Big Omega, Big Theta and Big Omicron.

In code complexity measure,

Big Omega gives us asymptotic lower bound function g(n).
Big Theta gives us asymptotically tight bound function g(n), i.e. both lower and upper bound being c1.g(n) and c2.g(n) respectively.
Big Omicron gives us asymptotic upper bound function g(n).

Most of the time we talk about Big Oh. That is actually Big Omicron.
[The character O is the upper-case Greek letter Omicron, not English letter O]

And surprisingly, when we say, complexity of a code is O(N^2) etc,
we really mean Big Theta! We not only mean, N^2 being the upper bound,
but also we mean, N^2 is the lower bound too. Isn't it?

1 comment:

Theodore Norvell said...

Yes, exactly. We should use big theta whenever possible as it conveys more information. When describing code or algorithm complexity (whether worst-case, best case, or average case) our analysis is usually complete enough that we can state a big-theta result.

Big oh (or omicron) and big theta are most useful for stating upper and lower bounds on problem complexity. Analysis of problem complexity is much more difficult and most techniques only give you an upper bound or a lower bound. Even when the upper and lower bound are known to be the same, they are usually obtained separately.

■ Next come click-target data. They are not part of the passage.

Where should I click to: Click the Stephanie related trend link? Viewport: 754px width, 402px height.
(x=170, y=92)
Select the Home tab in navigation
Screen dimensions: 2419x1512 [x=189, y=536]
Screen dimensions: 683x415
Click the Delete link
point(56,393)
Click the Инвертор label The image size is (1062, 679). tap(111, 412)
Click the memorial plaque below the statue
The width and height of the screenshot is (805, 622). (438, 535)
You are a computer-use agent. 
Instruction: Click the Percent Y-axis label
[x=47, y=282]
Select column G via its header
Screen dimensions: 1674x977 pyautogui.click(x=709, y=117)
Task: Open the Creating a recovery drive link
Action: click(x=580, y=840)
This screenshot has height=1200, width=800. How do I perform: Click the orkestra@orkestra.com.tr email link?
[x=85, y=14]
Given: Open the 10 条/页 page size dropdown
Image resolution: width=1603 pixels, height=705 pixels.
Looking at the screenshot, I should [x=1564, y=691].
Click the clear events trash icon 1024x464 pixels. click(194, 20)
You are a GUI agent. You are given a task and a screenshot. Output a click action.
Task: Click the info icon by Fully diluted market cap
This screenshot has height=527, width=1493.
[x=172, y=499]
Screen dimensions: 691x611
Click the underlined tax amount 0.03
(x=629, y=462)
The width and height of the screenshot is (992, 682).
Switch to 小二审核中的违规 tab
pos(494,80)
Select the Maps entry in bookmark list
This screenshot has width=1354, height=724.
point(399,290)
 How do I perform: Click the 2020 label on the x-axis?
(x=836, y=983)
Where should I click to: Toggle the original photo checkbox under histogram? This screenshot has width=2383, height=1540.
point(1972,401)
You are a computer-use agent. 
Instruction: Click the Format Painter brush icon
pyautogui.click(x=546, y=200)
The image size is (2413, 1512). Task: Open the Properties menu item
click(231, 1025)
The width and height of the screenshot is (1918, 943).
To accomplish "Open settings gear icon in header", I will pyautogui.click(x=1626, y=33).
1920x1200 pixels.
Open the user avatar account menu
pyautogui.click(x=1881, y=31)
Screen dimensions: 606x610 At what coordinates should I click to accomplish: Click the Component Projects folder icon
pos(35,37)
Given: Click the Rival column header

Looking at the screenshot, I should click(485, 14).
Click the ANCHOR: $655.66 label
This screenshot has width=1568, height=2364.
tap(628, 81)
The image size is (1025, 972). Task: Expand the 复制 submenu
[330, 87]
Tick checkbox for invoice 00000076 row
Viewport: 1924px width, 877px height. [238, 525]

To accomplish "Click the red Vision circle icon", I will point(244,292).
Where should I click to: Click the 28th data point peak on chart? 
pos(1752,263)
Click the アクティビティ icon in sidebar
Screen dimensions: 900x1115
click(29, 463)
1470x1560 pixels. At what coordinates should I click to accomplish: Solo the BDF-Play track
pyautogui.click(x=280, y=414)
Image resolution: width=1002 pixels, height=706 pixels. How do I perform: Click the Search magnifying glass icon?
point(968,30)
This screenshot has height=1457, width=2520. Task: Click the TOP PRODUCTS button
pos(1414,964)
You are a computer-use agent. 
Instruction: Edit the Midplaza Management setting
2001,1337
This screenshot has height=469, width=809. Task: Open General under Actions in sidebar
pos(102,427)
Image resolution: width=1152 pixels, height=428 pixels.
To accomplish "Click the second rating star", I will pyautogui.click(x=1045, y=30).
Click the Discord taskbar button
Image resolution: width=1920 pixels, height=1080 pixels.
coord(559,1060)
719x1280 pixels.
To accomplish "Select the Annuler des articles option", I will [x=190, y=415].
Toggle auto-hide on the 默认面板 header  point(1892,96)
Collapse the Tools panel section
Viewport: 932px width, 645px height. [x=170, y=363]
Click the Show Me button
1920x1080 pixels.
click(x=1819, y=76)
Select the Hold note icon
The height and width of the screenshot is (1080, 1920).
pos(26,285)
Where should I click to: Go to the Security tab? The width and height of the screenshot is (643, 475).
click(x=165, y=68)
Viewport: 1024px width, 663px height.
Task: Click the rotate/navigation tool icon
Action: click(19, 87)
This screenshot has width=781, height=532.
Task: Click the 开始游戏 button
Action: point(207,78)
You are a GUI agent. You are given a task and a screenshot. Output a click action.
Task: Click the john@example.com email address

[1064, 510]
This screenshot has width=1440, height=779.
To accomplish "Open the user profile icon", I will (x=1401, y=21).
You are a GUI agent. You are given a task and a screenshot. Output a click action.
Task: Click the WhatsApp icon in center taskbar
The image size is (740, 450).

Nevertheless, most people say "big oh" even if the meaning they intend to convey is that of "big theta".

I think this is because most people --or rather most people in the small subset who wish to convey something about algorithm complexity-- fit into one of two kinds: The first kind don't know what big theta means, so they say "big oh". The second kind know the difference, but say "big oh" just in case they are talking to a person of the first kind.